This sounds pretty exciting. Beyond that, it is hard to say much.
Can you say a bit more about how you would see introducing the code into
Mahout?
On Thu, Sep 6, 2012 at 9:14 AM, Gokhan Capan wrote:
> By the way, I want to mention that my thesis is advised by Ozgur Yilmazel,
> who is a founding member of the Mahout project. I conducted this study and
> kept the implementation integrable to Mahout with his guidance.
>
> On Thu, Sep 6, 2012 at 6:04 PM, Gokhan Capan wrote:
>
> > Dear Mahout community,
> >
> > I would like to introduce a set of tools for recommender systems those
> are
> > implemented as a part of my MSc. thesis. This is inspired by our
> > conversations in the user-list, and I tried to stick it to existing Taste
> > framework for possible contribution to Mahout.
> >
> > The library is available at github.com/gcapan/recommender<
> http://github.com/gcapan>.
> >
> >
> > The library contains Stochastic Gradient Descent based learning
> algorithms
> > for Matrix Factorization based recommendation.
> >
> > Core features of the library are listed below:
> >
> > 1- It handles different recommendation targets (feedback), namely;
> > - Standard numerical recommendation with OLS Regression
> > - Binary recommendation with Logistic Regression
> > - Multinomial recommendation with Softmax Regression
> > - Ordinal recommendation with Proportional Odds Model
> > - Predicting counts with Poisson Regression (still experimental)
> >
> > 2- It may use side information from users and items if available
> >
> > 3- It may leverage the dynamic side information (this is what I called
> > it), which means the features whose values are determined at feedback
> time
> > (e.g. day of week for possible effect on people's choices, proximity for
> > location aware recommendation, etc.)
> >
> > 4- It is an online learning algorithm thus scalable.
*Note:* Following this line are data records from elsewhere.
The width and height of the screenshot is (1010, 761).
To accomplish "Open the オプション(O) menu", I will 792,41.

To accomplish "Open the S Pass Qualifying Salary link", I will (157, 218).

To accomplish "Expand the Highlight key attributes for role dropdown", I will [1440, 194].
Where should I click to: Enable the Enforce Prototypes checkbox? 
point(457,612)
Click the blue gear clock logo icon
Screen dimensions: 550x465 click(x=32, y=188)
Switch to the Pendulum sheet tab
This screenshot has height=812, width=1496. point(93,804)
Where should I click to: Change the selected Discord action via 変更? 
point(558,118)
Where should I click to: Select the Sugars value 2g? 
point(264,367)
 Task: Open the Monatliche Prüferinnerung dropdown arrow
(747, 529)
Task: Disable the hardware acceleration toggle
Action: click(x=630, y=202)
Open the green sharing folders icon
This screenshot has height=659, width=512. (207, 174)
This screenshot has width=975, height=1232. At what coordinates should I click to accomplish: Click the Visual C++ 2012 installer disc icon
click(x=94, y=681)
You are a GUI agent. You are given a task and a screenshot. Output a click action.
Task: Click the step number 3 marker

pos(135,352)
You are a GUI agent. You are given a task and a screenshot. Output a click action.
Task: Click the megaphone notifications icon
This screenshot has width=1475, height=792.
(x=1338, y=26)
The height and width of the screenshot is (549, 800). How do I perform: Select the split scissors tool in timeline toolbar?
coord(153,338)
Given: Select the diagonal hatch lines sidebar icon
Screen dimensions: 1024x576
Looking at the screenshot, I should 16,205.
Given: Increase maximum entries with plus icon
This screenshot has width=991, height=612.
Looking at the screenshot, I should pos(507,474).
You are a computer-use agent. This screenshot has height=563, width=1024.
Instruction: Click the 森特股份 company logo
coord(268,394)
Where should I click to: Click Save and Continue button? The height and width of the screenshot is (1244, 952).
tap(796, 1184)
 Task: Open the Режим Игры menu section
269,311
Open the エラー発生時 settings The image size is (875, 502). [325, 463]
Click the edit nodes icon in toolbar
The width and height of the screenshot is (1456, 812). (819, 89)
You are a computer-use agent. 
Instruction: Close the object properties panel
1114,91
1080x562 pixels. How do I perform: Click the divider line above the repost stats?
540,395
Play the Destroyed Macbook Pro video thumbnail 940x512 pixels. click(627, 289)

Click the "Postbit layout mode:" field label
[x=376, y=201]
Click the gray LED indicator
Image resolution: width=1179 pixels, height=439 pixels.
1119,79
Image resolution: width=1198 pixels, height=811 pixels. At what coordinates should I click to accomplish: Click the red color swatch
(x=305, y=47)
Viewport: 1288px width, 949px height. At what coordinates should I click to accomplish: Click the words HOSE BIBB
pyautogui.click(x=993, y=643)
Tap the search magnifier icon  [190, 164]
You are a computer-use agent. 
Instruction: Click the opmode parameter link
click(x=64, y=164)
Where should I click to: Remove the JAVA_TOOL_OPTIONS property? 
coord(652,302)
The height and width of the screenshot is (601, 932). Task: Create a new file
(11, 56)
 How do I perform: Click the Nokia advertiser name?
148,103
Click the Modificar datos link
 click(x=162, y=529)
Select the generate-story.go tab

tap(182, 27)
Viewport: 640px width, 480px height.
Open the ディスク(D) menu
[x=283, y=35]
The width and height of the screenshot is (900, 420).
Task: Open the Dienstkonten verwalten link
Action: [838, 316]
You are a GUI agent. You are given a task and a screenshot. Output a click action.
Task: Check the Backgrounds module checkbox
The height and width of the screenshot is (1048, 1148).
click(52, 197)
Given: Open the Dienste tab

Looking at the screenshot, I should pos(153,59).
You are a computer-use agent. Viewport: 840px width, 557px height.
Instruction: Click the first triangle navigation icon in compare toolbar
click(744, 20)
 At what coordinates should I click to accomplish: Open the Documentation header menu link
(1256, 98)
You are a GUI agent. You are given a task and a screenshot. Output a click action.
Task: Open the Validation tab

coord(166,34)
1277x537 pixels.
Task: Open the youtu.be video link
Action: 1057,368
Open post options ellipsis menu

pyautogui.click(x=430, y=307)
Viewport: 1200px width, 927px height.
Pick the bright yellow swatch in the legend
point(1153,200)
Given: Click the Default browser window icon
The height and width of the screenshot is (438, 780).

However, currently
> > the model is stored in memory. I plan to extend it to store the model in
> > HBase, too.
> >
> >
> > The recommenders implement the Mahout's Recommender interface. For
> > experiments, I have implemented a GenericIncrementalDataModel (in
> memory),
> > and List based PreferenceArrays.
> >
> > I tried to use Mahout's data structures where available. For example,
> > factor vectors and side info vectors are in Mahout's vector format.
> >
> > These algorithms are highly inspired by various influential Recommender
> > System papers, especially from Yehuda Koren. For example, the Ordinal
> model
> > is from Koren's OrdRec paper, except the cuts are not user-specific but
> > global.
> >
> > I tried the numerical recommender on MovieLens-1M dataset, and it
> achieved
> > around 0.851 RMSE with 150 factors and 30 iterations.
> >
> > The code is tested, but not fully documented.
> >
> > With some effort, the code can be integrated into Mahout. If it has a
> > potential to be beneficial for Mahout users, I will be happy to
> contribute
> > it to ASF with your guidance.
> >
> > Any feedback is appreciated.
> >
> > Regards
> >
> > --
> > Gokhan
>
>
>
>
> --
> Gokhan
>